I agree entirely with the case for 'no platform' put recently at Lenin's Tomb. The opposing arguments - for allowing fascists space to espouse their views in the media - remain very weak and unconvincing. Such opportunities for airtime or press coverage automatically confer a degree of legitimacy, making the BNP seem more mainstream and respectable than any fascist organisation deserves.
Copmromising on 'no platform' in the media can lead, even if not intended, to compromises in other areas, such as the Nazis' access to platforms in trade unions, student unions etc. If it's seen as reasonable for them to appear on TV and radio, why not in any other arena? It is therefore essential that anti-racists maintain a principled stand and campaign to prevent BNP access to the airwaves.

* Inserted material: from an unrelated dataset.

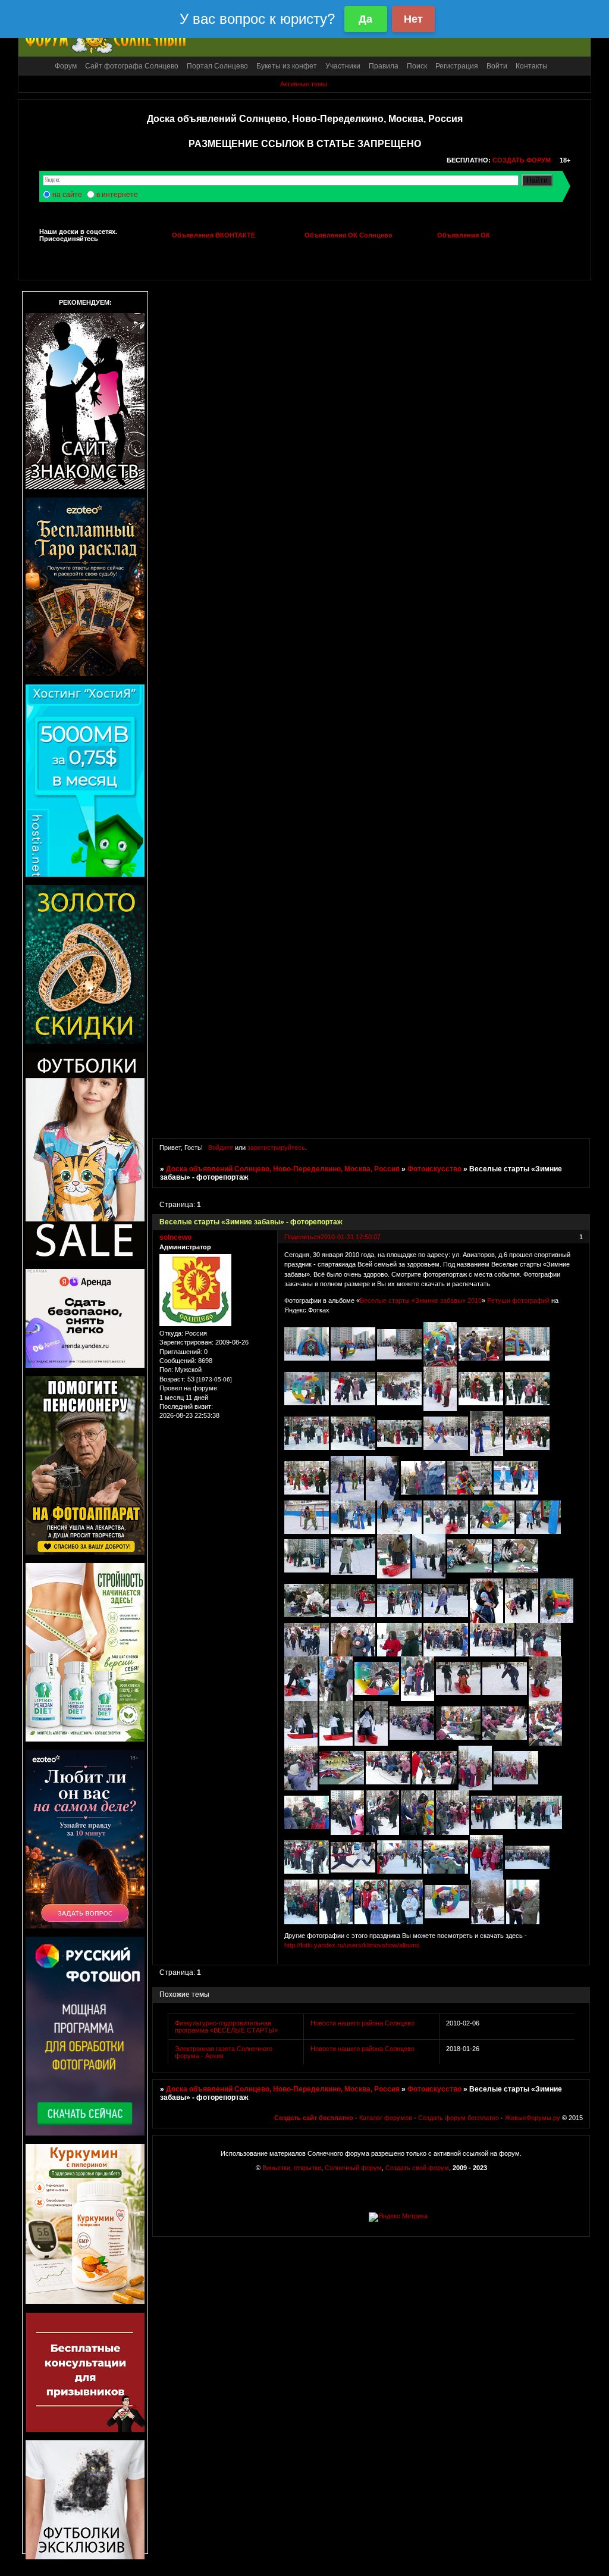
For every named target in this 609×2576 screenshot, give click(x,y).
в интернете (117, 194)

There should be no exceptions to this. Occasionally there will be a situation that seems tricky - what if anti-racist representatives are invited to take part in, say, a discussion segment in Newsnight alongside a BNP spokesperson? But accepting an invitation like that means implicitly accepting the BNP's 'right' to express its vile opinions and stir up hatred in the media, however strenuously you may condemn them. It immediately makes it seem respectable to debate or discuss with fascists.

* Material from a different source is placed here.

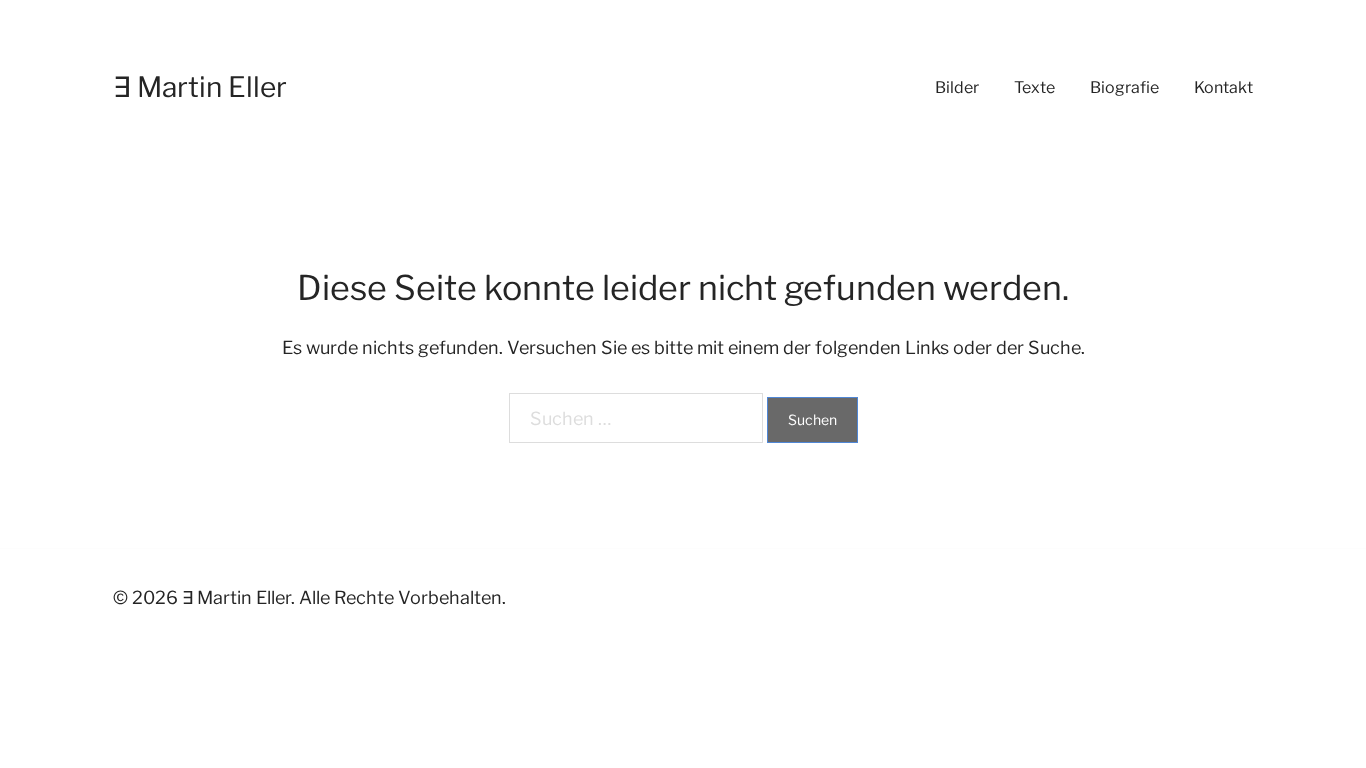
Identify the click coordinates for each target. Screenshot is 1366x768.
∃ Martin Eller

We should therefore be re-doubling efforts to prevent the BNP getting the oxygen of publicity they so desperately crave. This means combining viewers' and listeners' protests - which should be co-ordinated and promoted as much as possible - with the potential of media workers to organise against those allowing the Nazis a platform. Whether it is pickets of studios, mass complaints through email, or campaigns by broadcasting unions, activities to marginalise the BNP's presence and push them out of the limelight are vital.